End The Violence Towards Asians
© Dia Dipasupil / Getty Images / AFPEnd The Violence Towards Asians rally in Washington Square Park on February 20, 2021 in New York City
Anti-racism activists in New York have risen up to rally against white supremacy as they demand justice for a Filipino-American man who was viciously slashed with a box cutter on the subway. Never mind that the attacker was black.

Hundreds of protesters gathered at New York's Washington Square Park on Saturday afternoon and marched through parts of Manhattan, chanting, "Whose streets? Our streets." The marchers congregated in front of the iconic Macy's store on 34th Street. One carried a sign declaring, "White nationalism is the virus."


Comment: It's not. Critical race theory is.



Organizers billed the event as seeking "justice for the attack on Noel Quintana." A promotional poster also said, "End the violence toward Asians. Let's unite against white nationalism."


The 61-year-old Quintana, a native of Manila, was attacked on February 3 on a crowded subway car as he headed to work in the morning rush hour. The attacker repeatedly kicked Quintana's tote bag, then slashed his face from ear to ear with a box cutter after the Asian man complained. Quintana had to seek help on his own, as none of the bystanders stepped in or called for an ambulance, and he received around 100 stitches to close his wounds.

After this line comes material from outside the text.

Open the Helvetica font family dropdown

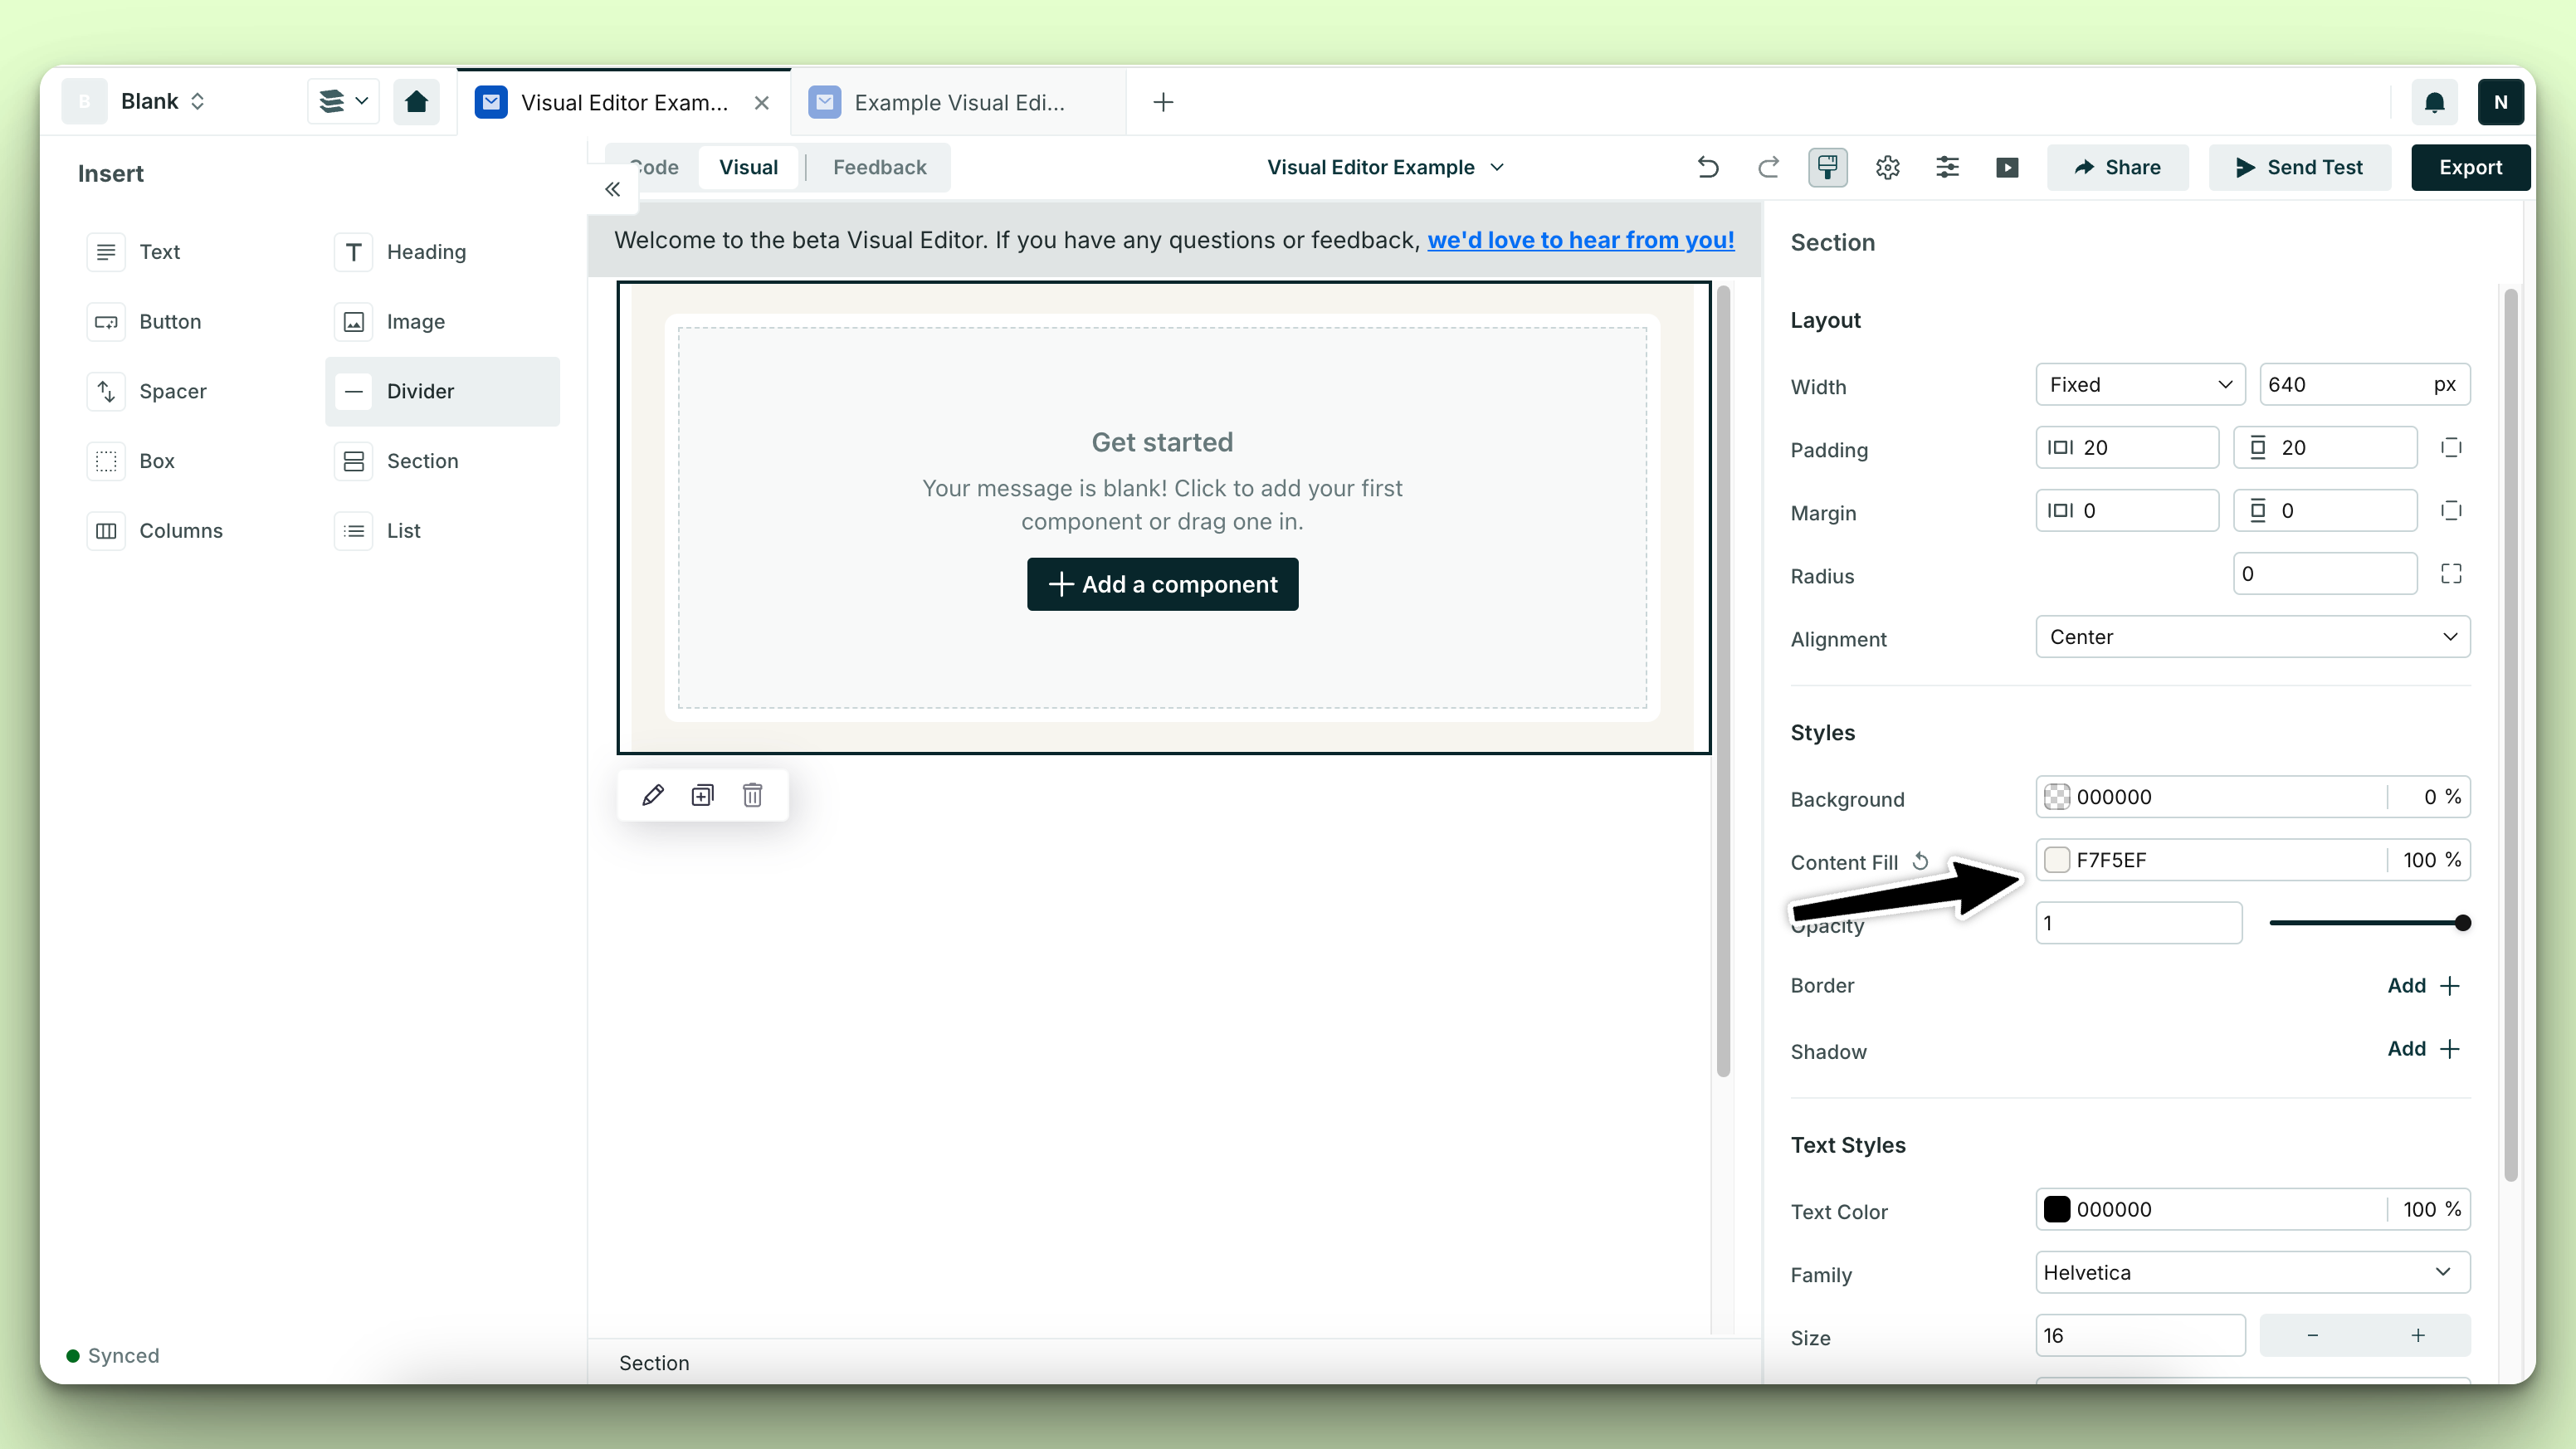pos(2252,1272)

Police described the alleged attacker as "wearing a black mask with a Louis Vuitton logo and a black North Face coat." While apparently having a sharp eye for the apparel brands favored by the suspected knifeman, police didn't mention other appearance aspects revealed in security camera footage of the man, such as his black skin and Afro.


Social media users pointed out the apparent disconnect between the perpetrator of the crime and the race of people targeted in the march for justice. "This is the suspect if you want to identify him," conservative commentator Ian Miles Cheong said Sunday on Twitter.


Another poster for the anti-racism rally featured Vicha Ratanapakdee, an 84-year-old Thai immigrant who was killed in late January in San Francisco when a man came running from across the street and slammed into him, knocking him to the ground. A 19-year-old black man, Antoine Watson, was arrested and charged with Ratanapakdee's murder earlier this month.

"Is there a shred of evidence that 84-year-old Vicha Ratanapakdee was killed by white nationalism?" journalist Lee Fang asked. Former Republican congressional candidate Joshua Foxworth responded with sarcasm, saying, "White nationalism is to blame for black people assaulting Asians."


The incident involving Ratanapakdee was one in a series of unprovoked attacks on elderly Asian Americans in the San Francisco Bay area recently. Yahya Muslim, a 28-year-old black man, was arrested for allegedly shoving a 91-year-old man to the pavement from behind, then knocking down two other Chinese pedestrians on the same street in Oakland's Chinatown area. Like the Ratanapakdee murder, the January 31 Chinatown attacks occurred in broad daylight.

And just as with the Quintana case in New York, the black-on-Asian attacks in California were blamed on white people. Pulitzer Prize-winning novelist Viet Thanh Nguyen argued that Asians must recognize the violence as "part of a pattern of white supremacy." Even if the assailants are black, he added, "the solution is not to fall back on racist assumptions of our own but to hold the system of white supremacy responsible for dividing us."


Comment: Yes, he said that with a straight face.



San Francisco diversity activist Michelle Kim offered a similar view, saying Asians have "more work to do to eradicate anti-blackness." She added that Asians have a "perceived proximity to whiteness," partly because their "solidarity work with other marginalized communities" was covered up. She wrote an article on the recent spike in hate crimes against Asians, asking, "Who is our real enemy?" Despite acknowledging that the attacks on elderly Asians were perpetrated by blacks, she answered her own question predictably: "White supremacy culture."

Countless social media observers pointed out the dishonesty of shifting the blame for anti-Asian violence away from those who are committing the crimes, and some pointed out the potential consequences of such deception. "Don't expect them to stop without addressing who the real perpetrators are," one commenter said. "If sacrificing your grandma to prove you aren't racist is worth it, go ahead."